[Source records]
==============================

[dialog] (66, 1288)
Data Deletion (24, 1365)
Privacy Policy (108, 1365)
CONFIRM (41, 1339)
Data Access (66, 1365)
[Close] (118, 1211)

==============================

§ **About this task**
Please copy out the records exactly as they appear.

§ **Final answer**
[dialog] (66, 1288)
Data Deletion (24, 1365)
Privacy Policy (108, 1365)
CONFIRM (41, 1339)
Data Access (66, 1365)
[Close] (118, 1211)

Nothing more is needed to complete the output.